# What to work on:
Filter the listing so that only lines with the word "column" remain.

── Given data

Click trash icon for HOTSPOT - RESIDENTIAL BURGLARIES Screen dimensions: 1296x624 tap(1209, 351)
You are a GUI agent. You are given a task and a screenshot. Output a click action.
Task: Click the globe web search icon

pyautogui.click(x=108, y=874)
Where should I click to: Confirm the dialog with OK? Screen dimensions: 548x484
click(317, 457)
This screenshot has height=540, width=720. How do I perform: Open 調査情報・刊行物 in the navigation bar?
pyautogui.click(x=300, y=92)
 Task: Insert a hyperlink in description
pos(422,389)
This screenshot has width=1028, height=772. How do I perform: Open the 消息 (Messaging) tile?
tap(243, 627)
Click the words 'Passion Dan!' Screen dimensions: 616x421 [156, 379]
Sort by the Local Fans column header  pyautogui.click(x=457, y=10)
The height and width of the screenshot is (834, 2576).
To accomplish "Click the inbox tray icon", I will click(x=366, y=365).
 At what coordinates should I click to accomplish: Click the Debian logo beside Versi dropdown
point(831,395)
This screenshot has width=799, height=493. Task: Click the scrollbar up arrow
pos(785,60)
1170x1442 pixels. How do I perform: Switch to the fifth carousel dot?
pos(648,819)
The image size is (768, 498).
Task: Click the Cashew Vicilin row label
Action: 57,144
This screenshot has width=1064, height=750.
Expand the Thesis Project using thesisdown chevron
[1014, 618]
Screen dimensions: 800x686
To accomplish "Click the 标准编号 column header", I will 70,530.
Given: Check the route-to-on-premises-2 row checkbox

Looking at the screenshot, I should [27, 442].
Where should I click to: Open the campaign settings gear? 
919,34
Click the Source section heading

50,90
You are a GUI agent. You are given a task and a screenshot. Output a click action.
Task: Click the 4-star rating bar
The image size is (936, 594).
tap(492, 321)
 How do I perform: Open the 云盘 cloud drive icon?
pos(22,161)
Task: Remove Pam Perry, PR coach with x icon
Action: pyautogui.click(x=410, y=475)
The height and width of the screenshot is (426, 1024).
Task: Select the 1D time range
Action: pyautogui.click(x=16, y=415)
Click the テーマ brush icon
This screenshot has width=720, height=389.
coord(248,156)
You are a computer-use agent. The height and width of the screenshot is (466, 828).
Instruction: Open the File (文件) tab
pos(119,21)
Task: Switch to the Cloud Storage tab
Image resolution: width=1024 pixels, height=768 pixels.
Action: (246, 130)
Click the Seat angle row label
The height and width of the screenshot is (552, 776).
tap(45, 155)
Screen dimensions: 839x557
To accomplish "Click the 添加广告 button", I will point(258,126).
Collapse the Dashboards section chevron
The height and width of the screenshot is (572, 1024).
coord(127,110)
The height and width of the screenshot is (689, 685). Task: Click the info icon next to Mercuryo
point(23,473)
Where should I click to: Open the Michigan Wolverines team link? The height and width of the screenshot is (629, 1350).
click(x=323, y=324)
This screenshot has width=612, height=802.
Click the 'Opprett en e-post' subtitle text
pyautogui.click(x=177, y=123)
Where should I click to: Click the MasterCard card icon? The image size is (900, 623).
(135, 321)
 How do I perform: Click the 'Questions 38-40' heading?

────

# Solution to this problem:
Sort by the Local Fans column header  pyautogui.click(x=457, y=10)
To accomplish "Click the 标准编号 column header", I will 70,530.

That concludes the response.